• Task details: List each line in the records that includes the word "Zagarolo".

Excerpt from a dataset:
________

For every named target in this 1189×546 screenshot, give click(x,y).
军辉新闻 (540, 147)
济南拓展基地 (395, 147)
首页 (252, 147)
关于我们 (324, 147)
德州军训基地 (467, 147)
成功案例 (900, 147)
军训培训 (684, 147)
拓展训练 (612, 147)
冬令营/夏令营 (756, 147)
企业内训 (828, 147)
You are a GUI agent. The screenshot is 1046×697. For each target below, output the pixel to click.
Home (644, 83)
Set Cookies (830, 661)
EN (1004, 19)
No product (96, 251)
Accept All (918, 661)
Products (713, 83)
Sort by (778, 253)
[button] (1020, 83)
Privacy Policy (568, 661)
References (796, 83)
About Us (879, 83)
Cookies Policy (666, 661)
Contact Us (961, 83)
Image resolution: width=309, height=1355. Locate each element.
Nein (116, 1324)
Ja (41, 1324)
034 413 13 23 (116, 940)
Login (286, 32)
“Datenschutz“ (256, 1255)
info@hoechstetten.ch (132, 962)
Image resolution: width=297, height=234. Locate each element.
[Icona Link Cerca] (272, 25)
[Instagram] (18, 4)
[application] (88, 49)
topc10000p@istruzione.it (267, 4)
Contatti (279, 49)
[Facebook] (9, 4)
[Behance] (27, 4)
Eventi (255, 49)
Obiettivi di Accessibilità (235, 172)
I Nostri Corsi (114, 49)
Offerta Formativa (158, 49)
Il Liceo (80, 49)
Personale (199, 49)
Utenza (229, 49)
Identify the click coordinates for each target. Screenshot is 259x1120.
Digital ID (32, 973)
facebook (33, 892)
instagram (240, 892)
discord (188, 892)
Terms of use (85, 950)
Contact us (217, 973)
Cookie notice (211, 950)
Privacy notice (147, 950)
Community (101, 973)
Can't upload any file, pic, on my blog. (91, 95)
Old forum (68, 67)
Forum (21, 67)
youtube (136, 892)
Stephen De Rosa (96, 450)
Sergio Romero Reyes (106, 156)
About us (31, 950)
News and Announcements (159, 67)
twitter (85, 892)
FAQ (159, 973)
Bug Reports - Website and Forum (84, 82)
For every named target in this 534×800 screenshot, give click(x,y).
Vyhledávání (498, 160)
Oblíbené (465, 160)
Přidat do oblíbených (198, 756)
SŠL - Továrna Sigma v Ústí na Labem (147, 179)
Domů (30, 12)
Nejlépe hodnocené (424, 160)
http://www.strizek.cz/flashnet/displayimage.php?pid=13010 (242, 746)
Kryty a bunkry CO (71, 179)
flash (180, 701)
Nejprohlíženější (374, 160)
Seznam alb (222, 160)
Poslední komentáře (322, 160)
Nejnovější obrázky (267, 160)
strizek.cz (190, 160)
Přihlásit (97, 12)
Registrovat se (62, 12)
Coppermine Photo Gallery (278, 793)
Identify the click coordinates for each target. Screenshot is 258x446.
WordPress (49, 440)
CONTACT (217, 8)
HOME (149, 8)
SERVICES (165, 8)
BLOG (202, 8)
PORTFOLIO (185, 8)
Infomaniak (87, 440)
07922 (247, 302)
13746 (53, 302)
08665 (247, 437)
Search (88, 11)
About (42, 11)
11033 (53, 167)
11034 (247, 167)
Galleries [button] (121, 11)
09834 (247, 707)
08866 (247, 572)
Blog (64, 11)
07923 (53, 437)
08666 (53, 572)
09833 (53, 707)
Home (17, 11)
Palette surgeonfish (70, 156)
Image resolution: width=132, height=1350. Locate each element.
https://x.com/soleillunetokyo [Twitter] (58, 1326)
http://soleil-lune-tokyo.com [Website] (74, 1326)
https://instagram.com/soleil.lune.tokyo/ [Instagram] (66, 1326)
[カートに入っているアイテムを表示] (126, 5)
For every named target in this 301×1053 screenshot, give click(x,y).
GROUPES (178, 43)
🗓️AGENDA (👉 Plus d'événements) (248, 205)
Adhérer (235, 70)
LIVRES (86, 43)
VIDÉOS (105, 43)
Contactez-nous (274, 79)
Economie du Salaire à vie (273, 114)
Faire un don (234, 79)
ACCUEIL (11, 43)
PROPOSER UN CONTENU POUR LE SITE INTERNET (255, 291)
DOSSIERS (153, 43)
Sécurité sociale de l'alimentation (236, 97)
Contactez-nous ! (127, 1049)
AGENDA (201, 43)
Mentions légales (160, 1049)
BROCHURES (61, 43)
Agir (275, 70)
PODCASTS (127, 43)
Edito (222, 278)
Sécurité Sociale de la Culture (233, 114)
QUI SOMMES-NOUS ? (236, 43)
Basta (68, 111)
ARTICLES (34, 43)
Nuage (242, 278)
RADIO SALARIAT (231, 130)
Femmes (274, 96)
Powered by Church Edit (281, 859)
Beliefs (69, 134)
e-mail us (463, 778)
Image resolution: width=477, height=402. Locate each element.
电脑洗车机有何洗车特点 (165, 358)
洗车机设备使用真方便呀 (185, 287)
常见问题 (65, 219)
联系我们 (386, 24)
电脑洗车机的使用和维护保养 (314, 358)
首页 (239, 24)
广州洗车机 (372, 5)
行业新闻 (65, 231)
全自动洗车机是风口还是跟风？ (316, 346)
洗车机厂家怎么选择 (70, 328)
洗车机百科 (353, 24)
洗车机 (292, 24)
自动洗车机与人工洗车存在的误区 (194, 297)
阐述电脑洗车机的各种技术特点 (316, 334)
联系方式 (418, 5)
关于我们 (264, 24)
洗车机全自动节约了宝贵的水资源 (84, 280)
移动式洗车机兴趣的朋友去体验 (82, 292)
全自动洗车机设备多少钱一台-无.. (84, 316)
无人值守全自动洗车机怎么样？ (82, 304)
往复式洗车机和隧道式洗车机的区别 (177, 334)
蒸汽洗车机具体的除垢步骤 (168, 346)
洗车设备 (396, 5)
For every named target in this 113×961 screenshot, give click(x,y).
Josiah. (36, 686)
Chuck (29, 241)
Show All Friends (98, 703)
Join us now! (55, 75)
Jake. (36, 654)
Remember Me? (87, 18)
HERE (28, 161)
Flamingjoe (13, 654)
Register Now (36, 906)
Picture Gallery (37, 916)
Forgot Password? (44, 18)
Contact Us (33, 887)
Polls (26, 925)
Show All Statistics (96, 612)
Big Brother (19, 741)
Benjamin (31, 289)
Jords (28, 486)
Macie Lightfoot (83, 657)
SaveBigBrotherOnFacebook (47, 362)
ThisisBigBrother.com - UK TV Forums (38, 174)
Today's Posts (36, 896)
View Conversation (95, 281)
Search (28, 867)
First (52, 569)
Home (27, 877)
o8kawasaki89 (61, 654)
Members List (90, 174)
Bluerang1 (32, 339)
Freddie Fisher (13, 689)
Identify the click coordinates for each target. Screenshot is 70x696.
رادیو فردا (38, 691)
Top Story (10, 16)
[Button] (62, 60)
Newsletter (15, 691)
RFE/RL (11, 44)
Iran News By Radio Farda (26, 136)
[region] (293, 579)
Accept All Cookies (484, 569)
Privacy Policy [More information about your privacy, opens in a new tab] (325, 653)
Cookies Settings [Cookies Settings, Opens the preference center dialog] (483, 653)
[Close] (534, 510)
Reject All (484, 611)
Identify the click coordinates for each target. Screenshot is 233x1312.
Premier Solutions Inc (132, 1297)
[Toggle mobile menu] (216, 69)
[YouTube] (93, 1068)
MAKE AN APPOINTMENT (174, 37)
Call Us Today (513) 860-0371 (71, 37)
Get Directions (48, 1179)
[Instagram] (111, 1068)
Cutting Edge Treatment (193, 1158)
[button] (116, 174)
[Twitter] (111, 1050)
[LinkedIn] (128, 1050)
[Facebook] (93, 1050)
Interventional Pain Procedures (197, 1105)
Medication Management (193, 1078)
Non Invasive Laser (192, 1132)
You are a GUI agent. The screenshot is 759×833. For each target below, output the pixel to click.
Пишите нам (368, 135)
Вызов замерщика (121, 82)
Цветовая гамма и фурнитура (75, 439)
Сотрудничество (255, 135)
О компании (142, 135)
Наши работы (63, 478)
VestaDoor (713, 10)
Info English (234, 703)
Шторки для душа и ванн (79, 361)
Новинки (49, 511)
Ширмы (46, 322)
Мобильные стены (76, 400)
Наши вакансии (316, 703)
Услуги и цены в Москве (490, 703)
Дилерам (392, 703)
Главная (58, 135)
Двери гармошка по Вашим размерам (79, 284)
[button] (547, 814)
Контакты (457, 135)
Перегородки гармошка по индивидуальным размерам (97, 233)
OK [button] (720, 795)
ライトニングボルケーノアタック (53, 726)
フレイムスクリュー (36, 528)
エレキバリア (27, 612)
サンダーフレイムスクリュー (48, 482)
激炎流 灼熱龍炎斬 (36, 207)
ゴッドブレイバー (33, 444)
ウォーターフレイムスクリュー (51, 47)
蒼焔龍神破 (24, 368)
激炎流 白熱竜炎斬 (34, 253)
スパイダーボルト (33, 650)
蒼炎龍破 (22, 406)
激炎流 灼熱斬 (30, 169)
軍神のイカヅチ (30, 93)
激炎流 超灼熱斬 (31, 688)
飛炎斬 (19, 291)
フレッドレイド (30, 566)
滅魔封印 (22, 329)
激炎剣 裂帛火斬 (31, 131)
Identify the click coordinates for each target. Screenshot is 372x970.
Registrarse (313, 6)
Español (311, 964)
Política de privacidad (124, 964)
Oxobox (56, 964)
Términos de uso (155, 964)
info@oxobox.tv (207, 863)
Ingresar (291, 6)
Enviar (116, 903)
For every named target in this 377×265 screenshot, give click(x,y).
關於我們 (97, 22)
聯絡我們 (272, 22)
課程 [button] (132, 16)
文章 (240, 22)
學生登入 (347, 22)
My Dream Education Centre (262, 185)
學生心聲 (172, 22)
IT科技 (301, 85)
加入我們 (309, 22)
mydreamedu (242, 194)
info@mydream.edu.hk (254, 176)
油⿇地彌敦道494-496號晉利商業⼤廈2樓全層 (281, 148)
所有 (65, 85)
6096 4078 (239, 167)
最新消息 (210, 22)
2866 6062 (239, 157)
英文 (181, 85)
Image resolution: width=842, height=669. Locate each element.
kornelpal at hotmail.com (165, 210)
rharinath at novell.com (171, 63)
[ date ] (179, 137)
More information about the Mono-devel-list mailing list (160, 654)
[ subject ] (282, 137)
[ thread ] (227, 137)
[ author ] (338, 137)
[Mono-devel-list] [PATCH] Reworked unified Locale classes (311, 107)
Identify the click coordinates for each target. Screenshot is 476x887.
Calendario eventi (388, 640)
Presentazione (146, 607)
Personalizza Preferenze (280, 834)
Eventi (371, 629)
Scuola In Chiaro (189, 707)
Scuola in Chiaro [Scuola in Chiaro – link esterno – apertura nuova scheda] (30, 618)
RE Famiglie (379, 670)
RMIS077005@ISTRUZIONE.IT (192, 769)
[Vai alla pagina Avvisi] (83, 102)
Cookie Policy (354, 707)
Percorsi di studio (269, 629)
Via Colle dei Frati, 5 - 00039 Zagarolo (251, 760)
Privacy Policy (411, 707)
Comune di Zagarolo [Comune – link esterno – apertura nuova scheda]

________

• Final answer:
Via Colle dei Frati, 5 - 00039 Zagarolo (251, 760)
Comune di Zagarolo [Comune – link esterno – apertura nuova scheda]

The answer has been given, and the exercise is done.